It is a Linux based mobile device, and this is a FOSS project.
3 days later
#
Harsh wrote:
In addition to the other objections in the other replies, I add this 
one: the assignment operator and the parens are up on ALT keys on the 
Android keyboard.  Typing R expressions would be pretty painful.

You can demo this by installing an ssh client and logging in remotely to 
a machine with R on it, and trying to use it remotely.  A local one 
wouldn't be better...it might not even be faster, because the faster CPU 
on the machine running R might matter more than the speed of the network 
link between client and server.

I briefly thought of what it would take to port R to an iPhone or iPod 
touch, and the keyboard issues would be even worse.

Bottom line, R has the idiom of a real keyboard written into its bones. 
  To be popular, a statistical analysis tool for such devices would have 
to work differently, taking advantage of the platform's native input 
mechanisms.
I agree with the other person that the program to write to cover this 
case would be just a stat gatherer, which somehow gets the data off the 
device for analysis by R running elsewhere.  It could be a web service, 
or you could write a CSV file that somehow gets downloaded from the 
device for use on the computer the phone syncs to.
#
On Tue, Feb 10, 2009 at 7:57 PM, Warren Young <warren at etr-usa.com> wrote:
Just a note on porting to iPhone:
the iPhone keyboard can be customised for specific applications, so
you could make a keyboard with assignment and brackets prominently
displayed.
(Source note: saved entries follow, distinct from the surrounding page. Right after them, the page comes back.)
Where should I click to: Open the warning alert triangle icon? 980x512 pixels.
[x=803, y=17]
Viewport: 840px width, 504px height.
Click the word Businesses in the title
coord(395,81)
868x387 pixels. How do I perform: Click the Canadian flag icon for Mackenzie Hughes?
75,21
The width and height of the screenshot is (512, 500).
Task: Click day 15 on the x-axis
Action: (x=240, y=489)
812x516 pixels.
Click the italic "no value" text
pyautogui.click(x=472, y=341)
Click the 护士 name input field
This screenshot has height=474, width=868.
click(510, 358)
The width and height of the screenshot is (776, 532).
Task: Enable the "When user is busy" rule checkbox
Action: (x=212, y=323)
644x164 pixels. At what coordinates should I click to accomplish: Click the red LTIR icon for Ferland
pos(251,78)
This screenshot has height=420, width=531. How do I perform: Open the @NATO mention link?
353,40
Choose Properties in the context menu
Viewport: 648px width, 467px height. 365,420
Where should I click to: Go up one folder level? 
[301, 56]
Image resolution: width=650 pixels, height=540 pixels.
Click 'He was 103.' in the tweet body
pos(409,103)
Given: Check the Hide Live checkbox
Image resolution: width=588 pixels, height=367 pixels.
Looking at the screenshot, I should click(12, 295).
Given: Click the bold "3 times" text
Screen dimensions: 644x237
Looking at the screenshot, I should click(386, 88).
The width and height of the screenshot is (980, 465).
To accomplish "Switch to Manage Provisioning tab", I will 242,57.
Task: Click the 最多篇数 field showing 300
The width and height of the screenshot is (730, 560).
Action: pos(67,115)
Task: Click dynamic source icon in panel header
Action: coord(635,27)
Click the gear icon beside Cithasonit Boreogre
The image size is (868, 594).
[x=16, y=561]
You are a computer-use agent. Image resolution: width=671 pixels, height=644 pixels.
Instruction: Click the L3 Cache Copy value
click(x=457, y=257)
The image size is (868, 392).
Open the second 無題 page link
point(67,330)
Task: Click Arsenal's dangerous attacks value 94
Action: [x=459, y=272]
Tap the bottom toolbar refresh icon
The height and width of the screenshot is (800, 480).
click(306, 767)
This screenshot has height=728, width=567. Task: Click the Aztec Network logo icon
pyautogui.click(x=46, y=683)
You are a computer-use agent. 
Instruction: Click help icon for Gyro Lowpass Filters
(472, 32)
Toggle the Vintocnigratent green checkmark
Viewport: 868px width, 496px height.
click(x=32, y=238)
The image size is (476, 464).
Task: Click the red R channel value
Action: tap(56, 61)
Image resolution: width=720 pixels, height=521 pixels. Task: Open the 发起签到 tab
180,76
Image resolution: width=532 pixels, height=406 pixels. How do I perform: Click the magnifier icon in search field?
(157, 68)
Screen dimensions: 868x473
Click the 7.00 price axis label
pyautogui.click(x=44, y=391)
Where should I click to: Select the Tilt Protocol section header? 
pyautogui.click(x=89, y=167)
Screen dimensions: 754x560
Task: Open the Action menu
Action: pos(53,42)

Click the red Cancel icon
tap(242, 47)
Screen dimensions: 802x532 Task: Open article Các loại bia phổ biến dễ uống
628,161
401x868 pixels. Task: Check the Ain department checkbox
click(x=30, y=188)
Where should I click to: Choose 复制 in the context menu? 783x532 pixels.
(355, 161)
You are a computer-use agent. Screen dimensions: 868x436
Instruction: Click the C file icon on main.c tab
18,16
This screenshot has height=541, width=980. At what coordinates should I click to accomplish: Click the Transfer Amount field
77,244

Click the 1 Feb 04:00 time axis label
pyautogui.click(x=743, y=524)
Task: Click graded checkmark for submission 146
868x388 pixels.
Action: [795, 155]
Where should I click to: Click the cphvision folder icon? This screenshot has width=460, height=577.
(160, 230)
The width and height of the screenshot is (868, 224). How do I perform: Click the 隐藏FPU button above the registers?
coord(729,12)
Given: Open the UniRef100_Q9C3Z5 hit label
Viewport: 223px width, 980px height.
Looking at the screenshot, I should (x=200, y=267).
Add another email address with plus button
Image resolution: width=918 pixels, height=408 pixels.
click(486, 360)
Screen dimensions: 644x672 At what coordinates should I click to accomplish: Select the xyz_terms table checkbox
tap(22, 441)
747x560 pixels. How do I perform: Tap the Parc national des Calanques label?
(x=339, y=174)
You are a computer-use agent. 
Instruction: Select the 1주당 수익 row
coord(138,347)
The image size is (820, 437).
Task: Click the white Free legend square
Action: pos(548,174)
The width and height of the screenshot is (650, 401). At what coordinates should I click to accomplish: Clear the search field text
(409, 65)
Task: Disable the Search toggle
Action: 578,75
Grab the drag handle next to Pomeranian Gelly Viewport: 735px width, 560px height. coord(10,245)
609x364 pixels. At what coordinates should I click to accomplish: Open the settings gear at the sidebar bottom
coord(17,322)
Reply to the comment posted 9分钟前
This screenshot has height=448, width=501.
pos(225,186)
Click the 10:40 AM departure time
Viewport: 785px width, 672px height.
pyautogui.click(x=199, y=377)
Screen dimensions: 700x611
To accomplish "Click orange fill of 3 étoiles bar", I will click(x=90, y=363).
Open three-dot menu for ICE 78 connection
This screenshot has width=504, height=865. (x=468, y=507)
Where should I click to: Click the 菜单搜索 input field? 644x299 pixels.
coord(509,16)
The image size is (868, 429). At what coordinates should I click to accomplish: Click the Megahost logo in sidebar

I'm thinking that interface-wise this would be fairly
doable.
Unfortunately, I believe running R on the iPhone wouldn't be allowed.
The sdk states:

"3.3.2 [...]No interpreted code may be downloaded and used in
an Application except for code that is interpreted and run by Apple's
Published APIs and built-
in interpreter(s)."
and

"An Application may not itself install or launch other executable code
by any means, including without limitation through the use of a plugin
architecture, calling other frameworks, other APIs or otherwise."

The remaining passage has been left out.